From the Frontlines: Senior Airman Brian Kohl

WHITEMAN AIR FORCE BASE, Mo. -- For many drivers, getting from point A to B is common day-to-day practice. However, many deployed Airmen conducting non-traditional operations down range, face dangers when tasked with convoy duty.

The tasking for Air Force Global Strike Command Senior Airman Brian Kohl, a 509th Logistic Readiness Squadron vehicle operator, was no different during his last deployment to Camp Arifjan, Kuwait, with the 424th Medium Truck Detachment.

Airman Kohl departed Whiteman in July 2009 for Basic Combat Convoy Course at Camp Anderson-Peters in Camp Bullis, Texas, for 30 days of training before arriving at his duty assignment. Alongside other Airmen from Whiteman, Airman Kohl learned basic combat skills required to integrate with joint forces in convoy operations.

"The missions we conducted involved strategic planning," said Airman Kohl. "We inspected our gear, made sure we had what we needed, loaded up and pushed out. Additionally, we scanned for any problems that we might encounter along the way."
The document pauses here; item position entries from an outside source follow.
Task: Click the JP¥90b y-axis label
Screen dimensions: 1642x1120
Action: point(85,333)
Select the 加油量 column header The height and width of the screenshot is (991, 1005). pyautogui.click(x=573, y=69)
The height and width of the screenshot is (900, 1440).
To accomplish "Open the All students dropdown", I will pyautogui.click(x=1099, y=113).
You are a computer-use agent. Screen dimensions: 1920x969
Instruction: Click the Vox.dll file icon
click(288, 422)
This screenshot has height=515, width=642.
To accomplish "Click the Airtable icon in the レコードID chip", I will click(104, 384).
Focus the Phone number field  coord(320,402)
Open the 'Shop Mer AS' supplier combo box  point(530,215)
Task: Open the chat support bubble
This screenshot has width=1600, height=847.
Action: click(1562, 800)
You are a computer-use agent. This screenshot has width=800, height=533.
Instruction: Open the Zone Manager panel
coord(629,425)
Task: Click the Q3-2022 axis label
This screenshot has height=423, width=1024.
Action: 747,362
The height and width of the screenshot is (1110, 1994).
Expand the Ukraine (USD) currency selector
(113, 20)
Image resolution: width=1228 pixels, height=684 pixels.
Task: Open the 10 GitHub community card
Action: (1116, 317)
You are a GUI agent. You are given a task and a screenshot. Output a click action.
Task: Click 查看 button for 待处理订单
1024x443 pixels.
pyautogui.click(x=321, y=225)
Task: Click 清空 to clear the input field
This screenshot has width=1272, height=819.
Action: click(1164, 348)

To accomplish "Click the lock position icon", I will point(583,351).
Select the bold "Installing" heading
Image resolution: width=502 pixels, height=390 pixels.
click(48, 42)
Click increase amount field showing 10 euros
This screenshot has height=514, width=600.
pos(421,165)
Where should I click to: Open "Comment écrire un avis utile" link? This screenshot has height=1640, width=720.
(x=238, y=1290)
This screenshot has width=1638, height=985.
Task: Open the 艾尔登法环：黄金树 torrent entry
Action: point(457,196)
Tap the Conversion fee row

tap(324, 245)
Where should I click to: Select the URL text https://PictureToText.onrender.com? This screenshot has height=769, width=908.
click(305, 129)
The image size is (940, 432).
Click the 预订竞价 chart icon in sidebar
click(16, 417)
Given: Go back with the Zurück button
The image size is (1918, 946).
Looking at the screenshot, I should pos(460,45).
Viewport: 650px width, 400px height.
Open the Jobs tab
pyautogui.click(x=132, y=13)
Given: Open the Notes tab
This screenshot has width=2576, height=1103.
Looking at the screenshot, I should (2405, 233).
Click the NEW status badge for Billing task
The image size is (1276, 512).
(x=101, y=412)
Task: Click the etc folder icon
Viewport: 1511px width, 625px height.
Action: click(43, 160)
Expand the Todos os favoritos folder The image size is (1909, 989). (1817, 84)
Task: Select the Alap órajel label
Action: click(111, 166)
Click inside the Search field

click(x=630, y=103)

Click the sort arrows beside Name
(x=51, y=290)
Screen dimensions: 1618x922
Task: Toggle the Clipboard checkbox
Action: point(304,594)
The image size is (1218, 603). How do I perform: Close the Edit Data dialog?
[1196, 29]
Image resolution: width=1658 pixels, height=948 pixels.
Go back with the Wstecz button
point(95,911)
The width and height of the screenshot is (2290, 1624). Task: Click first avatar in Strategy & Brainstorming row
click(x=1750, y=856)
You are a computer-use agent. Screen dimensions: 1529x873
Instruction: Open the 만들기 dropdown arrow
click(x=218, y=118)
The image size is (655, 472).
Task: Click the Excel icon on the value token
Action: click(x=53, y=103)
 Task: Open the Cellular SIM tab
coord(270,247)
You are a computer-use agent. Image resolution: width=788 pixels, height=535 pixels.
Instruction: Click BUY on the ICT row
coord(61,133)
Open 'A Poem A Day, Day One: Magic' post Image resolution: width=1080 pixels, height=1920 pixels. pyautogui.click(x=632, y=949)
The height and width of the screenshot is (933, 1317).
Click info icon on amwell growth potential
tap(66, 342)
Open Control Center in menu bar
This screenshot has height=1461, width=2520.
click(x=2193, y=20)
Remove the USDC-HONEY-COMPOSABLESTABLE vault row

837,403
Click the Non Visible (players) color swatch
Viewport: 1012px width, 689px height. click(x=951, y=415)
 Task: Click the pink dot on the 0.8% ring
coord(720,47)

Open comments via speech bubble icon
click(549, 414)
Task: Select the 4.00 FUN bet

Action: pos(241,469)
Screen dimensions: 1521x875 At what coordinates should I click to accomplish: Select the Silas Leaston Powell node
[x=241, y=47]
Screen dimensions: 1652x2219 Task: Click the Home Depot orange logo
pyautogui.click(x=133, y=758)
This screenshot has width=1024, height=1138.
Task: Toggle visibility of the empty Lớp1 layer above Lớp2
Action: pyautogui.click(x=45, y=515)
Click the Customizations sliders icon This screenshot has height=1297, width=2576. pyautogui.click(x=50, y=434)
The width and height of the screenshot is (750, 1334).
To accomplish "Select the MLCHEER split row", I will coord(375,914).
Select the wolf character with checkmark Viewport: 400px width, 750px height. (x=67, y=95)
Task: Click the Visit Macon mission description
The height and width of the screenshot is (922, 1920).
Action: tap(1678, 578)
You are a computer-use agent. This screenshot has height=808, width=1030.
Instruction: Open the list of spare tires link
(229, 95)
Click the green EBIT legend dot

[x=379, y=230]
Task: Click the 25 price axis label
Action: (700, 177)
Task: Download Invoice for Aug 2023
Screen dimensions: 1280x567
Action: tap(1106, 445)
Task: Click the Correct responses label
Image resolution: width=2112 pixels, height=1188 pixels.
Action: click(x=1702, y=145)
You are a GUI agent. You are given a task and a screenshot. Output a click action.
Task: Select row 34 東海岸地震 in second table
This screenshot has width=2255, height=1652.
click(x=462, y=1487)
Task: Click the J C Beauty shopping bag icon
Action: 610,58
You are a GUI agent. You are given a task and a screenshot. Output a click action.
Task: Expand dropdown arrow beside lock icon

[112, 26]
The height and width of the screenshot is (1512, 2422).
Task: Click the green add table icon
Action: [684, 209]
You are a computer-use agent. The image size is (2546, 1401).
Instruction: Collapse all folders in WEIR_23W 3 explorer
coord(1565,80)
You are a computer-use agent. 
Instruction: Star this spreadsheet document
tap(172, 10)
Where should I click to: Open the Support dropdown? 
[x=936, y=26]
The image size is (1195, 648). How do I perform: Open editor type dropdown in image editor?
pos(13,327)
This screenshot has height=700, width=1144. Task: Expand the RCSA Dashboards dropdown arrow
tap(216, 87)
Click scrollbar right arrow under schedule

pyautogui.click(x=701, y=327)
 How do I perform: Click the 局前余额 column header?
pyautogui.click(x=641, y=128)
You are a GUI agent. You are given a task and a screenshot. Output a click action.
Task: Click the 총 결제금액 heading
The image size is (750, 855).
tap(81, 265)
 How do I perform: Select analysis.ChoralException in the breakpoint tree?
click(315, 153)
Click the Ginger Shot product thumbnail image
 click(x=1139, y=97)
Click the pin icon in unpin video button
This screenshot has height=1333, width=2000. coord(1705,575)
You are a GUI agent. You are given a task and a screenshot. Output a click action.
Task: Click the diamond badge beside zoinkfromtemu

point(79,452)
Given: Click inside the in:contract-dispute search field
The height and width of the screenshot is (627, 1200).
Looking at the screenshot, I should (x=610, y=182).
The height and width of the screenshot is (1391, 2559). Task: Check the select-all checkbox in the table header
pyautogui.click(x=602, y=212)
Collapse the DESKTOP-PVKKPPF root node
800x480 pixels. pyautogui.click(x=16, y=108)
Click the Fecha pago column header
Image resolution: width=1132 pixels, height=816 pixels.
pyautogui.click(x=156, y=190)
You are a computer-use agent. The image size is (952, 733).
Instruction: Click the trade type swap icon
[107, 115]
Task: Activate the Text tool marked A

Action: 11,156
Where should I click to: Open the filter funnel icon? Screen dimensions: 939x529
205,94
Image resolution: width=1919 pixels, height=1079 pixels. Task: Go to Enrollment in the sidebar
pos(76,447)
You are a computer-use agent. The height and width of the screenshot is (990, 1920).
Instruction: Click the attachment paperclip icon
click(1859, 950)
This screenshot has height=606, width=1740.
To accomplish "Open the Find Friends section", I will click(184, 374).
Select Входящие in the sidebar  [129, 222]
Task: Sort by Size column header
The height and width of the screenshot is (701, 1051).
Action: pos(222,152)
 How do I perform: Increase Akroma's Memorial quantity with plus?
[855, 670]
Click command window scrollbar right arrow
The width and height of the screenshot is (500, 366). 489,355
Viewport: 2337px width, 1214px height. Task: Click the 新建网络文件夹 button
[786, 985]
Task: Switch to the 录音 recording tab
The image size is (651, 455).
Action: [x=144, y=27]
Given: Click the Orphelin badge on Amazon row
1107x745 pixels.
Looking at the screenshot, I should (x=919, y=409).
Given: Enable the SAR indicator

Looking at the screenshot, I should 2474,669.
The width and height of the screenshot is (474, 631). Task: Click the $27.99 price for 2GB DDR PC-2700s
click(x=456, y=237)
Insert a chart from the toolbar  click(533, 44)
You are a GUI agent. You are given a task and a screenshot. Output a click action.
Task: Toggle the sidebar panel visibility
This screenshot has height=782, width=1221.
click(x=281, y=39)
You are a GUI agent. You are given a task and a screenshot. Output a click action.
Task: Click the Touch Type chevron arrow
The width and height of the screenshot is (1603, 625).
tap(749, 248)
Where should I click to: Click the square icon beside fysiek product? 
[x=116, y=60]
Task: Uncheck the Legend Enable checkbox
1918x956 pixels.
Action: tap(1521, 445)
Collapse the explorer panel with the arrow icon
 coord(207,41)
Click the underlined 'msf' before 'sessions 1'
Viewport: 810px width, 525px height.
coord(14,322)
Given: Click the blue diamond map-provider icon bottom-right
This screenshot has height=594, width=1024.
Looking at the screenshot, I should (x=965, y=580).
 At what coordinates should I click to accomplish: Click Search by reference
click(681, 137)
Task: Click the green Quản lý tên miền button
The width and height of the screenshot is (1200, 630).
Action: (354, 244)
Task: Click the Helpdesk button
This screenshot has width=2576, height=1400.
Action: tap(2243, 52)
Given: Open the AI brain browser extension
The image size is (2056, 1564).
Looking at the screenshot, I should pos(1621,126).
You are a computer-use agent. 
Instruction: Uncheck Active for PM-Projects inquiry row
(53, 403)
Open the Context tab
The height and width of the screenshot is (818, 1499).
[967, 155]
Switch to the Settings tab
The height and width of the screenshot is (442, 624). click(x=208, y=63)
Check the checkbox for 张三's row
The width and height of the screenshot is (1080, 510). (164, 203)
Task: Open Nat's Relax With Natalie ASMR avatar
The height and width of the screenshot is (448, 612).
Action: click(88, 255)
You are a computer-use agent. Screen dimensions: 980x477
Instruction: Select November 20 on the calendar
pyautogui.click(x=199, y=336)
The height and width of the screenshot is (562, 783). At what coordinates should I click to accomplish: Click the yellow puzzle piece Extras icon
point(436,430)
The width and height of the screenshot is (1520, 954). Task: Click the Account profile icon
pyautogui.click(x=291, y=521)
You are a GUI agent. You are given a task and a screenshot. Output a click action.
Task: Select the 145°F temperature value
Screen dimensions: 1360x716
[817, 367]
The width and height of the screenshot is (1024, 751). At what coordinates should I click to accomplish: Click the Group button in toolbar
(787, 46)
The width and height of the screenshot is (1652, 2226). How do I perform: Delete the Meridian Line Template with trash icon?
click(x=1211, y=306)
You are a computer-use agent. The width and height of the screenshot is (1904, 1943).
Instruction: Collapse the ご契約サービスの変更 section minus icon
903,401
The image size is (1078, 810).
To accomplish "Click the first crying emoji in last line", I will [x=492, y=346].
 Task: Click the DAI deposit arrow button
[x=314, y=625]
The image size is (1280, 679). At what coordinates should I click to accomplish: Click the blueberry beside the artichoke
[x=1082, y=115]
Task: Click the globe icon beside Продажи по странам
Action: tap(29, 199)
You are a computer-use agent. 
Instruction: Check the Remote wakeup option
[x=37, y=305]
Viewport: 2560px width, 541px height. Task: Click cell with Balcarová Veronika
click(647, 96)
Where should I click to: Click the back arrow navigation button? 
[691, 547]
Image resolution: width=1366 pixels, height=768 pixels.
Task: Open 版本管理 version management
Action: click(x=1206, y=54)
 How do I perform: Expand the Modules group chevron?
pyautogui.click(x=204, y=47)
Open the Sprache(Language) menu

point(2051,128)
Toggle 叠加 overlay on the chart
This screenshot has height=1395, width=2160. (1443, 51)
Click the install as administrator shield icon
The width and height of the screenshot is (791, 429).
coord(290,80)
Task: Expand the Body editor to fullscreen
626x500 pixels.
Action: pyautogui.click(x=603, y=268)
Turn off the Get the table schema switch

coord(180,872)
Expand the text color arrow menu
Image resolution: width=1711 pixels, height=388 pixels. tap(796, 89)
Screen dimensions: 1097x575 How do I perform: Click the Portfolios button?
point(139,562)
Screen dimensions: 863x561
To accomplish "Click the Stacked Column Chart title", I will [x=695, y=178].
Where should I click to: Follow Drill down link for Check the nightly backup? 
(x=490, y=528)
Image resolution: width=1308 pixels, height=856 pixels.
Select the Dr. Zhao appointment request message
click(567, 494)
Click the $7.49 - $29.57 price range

This was Airman Kohl's second deployment and because of his experience and training he was assigned as the alternate radio terminal operator.

"I was the person who set up the communication and navigation equipment," Airman Kohl said. "I ensured all trucks were able to communicate with one another."

While preparing for convoys, Airman Kohl said part of the mission was to deliver various supplies to forwarding operating bases in Iraq.

"Supplies are needed for the troops to be able to get the job done," Airman Kohl said. "Not just for the Air Force, but for the Army, Navy and Marines as well."

In addition to his responsibilities, Airman Kohl said he had daily duties to attend to.

"We inventoried trucks, supplies, moved sandbags and reorganized trailers," he said. "It was a lot of busy work."

In between convoys, Airman Kohl used his time to prepare for the next mission and relaxation when able.

"I went to the gym and corresponded with family and friends," he said. "It helped to pass the time."

Airman Kohl said he enjoyed the integration with people from other bases all across the Air Force and said the best thing about the deployment was the adrenaline rush of arming up and going outside the wire.

Airman Kohl returned to Whiteman in March and said he missed his family, friends and privacy, but would do it all over again because he loves his country and is proud to serve in the nation's armed forces.